Simple Entropy/Multiplicity:

[HalfManHalfAmazing]

Homework Statement

Two distinguishable particles are to be distributed between 3 energy levels: 0, 1e and 2e such that the total energy level E = 2e.

a) What is the entropy of the system?
b) if a third distinguishable particle with zero energy were added to the system show that the entropy increases by a factor of 1.63.
c) Reevaulate a) with undistinguishable particles. does b) still hold if this time the added particle is undistinguistable?

Homework Equations

$$S = k\ln\Omega$$
Various methods of determining multiplicity...

The Attempt at a Solution

Okay. First up this system has 3 possible states per particle and we've got 2 particles. We want the multiplicity of the macrostate 2e. Thus we need to determine the number of microstates that this macrostate has. Looks to me like we have the following states: 0/2, 2/0, 1/1, 1/1. Thus 4 microstates? so we plug 4 into the omega from the entropy formula and we're done?

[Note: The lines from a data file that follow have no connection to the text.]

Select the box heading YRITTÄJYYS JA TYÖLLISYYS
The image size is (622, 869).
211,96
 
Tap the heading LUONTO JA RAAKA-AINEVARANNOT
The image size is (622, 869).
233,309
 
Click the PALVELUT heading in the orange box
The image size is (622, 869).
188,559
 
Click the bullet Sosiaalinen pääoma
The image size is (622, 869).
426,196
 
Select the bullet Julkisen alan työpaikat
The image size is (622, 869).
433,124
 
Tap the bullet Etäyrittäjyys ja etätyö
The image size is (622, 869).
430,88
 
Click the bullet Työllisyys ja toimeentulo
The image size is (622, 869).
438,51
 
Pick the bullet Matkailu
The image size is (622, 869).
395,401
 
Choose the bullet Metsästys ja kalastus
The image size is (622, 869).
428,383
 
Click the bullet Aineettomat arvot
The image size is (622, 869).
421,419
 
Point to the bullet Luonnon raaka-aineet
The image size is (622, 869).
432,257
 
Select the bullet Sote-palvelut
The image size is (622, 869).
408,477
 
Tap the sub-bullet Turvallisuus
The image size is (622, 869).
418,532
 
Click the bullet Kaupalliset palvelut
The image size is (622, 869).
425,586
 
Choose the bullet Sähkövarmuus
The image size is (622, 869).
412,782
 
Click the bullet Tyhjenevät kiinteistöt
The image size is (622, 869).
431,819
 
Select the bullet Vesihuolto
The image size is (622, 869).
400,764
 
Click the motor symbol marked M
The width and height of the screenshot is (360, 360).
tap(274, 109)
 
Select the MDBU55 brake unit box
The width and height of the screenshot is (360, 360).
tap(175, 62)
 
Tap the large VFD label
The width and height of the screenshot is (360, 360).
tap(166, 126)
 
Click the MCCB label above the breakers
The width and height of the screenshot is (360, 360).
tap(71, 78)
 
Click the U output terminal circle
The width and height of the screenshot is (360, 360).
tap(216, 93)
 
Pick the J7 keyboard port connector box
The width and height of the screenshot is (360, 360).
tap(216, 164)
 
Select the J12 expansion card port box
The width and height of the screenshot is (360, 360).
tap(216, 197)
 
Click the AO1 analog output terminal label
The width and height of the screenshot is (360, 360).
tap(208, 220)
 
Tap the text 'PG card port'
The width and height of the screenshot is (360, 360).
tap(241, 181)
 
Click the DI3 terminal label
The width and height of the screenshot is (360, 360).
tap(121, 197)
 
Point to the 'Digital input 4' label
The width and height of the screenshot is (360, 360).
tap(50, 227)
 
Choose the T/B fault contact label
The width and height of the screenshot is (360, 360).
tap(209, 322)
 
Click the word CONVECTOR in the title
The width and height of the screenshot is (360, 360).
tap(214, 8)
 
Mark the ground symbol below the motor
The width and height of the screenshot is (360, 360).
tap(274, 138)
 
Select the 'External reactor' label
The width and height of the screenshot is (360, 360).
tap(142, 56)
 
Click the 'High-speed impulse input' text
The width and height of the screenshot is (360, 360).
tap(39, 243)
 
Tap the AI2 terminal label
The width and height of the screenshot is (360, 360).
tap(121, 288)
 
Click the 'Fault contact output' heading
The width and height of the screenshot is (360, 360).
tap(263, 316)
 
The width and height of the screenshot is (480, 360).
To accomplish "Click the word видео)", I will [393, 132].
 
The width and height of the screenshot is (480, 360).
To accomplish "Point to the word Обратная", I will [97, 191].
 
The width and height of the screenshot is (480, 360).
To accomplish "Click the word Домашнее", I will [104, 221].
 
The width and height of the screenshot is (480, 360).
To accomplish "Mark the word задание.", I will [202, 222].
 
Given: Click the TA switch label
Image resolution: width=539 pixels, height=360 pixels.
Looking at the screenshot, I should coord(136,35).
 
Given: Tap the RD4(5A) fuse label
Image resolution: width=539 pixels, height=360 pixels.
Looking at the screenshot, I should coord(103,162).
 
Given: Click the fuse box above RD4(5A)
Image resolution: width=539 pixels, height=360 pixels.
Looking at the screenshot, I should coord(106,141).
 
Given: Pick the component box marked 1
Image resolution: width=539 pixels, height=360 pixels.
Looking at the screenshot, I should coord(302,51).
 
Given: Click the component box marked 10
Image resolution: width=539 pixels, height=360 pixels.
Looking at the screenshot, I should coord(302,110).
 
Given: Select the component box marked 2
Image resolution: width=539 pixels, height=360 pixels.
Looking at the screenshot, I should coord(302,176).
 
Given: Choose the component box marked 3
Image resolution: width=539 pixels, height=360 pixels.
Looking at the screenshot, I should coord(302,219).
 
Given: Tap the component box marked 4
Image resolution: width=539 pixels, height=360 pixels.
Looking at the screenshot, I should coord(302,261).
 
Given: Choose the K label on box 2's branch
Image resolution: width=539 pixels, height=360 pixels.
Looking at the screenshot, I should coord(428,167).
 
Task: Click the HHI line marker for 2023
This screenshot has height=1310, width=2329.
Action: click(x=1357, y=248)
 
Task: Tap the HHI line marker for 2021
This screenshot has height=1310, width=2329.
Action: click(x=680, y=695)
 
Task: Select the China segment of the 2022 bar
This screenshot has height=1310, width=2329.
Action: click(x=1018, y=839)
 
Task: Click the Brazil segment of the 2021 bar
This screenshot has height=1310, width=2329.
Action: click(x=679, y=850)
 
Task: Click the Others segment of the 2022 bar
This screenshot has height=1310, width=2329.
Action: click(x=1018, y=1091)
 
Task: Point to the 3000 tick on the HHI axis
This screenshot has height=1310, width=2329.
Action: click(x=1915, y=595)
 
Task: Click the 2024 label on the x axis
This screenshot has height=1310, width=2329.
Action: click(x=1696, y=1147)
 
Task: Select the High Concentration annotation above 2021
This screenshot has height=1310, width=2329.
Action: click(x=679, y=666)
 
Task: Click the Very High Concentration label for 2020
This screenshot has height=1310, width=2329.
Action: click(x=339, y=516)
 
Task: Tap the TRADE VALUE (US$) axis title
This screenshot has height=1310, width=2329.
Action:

Next, adding the third 0 energy level particle confuses me. It won't change the number of combinations required to reach 2e, will it? or do we do something like this: 0/2/0 0/0/2 2/0/0 0/1/1, 1/1/0, 1/0/1? Also, what formula could i use to make this a general expression such as what is the entropy of n particles in n states? I know it involves factorials...

Thanks!

 

[HalfManHalfAmazing]

anyone tried 'er out?

 

[quantumdude]

You're right on both counts. Adding the 3rd particle changes the number of combinations in just the way you surmised.

As for n particles in n states, I'll leave that for someone else.

 

[HalfManHalfAmazing]

I find a multiplicity of 6 for b. in which case the when i check the factor of increase i only find a factor of 1.29, not 1.63. So that can't be right?